On Sun, 06 Jul 2014 09:10:25 -0700, John Larkin
wrote:

On Sun, 06 Jul 2014 07:33:50 -0400, wrote:

On Sat, 05 Jul 2014 22:05:08 -0700, John Larkin
wrote:

On Sat, 05 Jul 2014 23:23:09 -0400,
wrote:

On Sat, 05 Jul 2014 20:00:13 -0700, John Larkin
wrote:

On Sat, 05 Jul 2014 20:20:04 -0400,
wrote:

On Sat, 05 Jul 2014 13:22:09 -0700, Jeff Liebermann
wrote:

On Sat, 05 Jul 2014 10:05:40 -0700, John Larkin
wrote:

That's nice, in the woods.

Yes, quite nice. Do you have problems with mold/mildew because of the
trees in such close proximity?

Thanks. I wanted to buy a house "away from it all" in about 1974. At
the time, only about half of the houses in the neighborhood were
occupied year round. The rest were vacation houses, Section 8
housing, and methamphetamine factories. It was common for the dogs to
sleep in the roadway. That worked well until the 1990's, when living
in the trees was deemed fashionable that everything I was trying to
get away from moved in next door. That's not really bad news as the
local infrastructure has gradually improved over the years, and rising
home prices has introduced a better class of residents. Be careful.
This type of progress can also happen to you.

Larkin? Never. SF is too much of a dump. He's more likely to have a
Google bus parked in his driveway while they pick up the illegal
programmers next door. ;-)

I live in Glen Park, an obscure quiet neighborhood, with a small
village down the hill with a few good restaurants and a dynamite
bakery. Glen Canyon is two blocks away, with a stream and raccoons and
coyotes and hawks and stuff. There are googlites moving in here and
there. Nice people, but they are driving up house prices.
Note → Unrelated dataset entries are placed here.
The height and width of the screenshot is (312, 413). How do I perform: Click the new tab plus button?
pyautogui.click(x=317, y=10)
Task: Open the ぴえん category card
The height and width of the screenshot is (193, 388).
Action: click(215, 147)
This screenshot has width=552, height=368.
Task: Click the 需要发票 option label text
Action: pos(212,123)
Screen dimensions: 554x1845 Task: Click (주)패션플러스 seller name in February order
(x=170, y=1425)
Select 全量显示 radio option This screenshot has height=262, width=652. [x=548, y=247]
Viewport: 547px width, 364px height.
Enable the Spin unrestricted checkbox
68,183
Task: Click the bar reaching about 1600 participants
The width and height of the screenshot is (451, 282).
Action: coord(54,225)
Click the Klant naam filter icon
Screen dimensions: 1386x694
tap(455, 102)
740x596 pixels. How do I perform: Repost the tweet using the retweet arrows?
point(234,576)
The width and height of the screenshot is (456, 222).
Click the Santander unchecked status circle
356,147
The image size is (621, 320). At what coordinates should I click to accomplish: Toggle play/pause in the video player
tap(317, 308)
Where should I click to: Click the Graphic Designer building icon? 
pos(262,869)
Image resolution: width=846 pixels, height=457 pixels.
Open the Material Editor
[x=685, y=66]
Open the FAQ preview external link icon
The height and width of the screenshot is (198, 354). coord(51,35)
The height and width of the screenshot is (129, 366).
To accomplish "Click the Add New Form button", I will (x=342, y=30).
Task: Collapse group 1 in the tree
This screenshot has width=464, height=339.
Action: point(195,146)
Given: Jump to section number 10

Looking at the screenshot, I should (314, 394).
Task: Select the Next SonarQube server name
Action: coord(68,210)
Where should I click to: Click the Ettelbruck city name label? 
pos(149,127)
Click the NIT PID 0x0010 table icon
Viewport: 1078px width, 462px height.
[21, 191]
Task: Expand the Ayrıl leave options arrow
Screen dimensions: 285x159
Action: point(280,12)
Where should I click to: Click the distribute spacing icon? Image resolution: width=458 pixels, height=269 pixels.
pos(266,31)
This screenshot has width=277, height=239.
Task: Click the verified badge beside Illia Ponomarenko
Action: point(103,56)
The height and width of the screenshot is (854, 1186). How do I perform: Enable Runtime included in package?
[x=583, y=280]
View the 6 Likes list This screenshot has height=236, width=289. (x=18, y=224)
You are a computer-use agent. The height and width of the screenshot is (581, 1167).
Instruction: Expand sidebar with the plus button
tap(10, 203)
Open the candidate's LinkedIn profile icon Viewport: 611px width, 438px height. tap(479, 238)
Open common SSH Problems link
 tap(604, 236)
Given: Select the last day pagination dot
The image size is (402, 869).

San Francisco is a collection of villages, mostly separated by
geographic features. Different parts are very different.

https://dl.dropboxusercontent.com/u/...lone_Way_1.jpg

https://dl.dropboxusercontent.com/u/...nny_Lane_2.jpg

https://dl.dropboxusercontent.com/u/...nyon_Trail.jpg

Not exactly Fishermen's Wharf.

This is Manhattan, too: ;-)

http://travel.nationalgeographic.com...57_600x450.jpg

http://travel.nationalgeographic.com...60_600x450.jpg

http://travel.nationalgeographic.com...55_600x450.jpg

Not exactly Harlem...


I've spent 3 or 4 months of my life in Manhattan, and that's enough.

I've been dragged to plays in Manhattan and that was enough. Oh, then
there was the iApx432 launch (three days). That was *way* more than
enough.


The iApx432 event must have been a hoot. Ditto Itanic. What I don't
understand is how Intel introduced those architectures (super CISC and
then super RISC) and somehow managed to make them slower than x86.
There's got to be stories.

It had its moments but mostly boring. They had silicon there but the
big question of the day was "Huh?". That question was never answered.
....even decades later. Intel is a one-trick pony. Always has been.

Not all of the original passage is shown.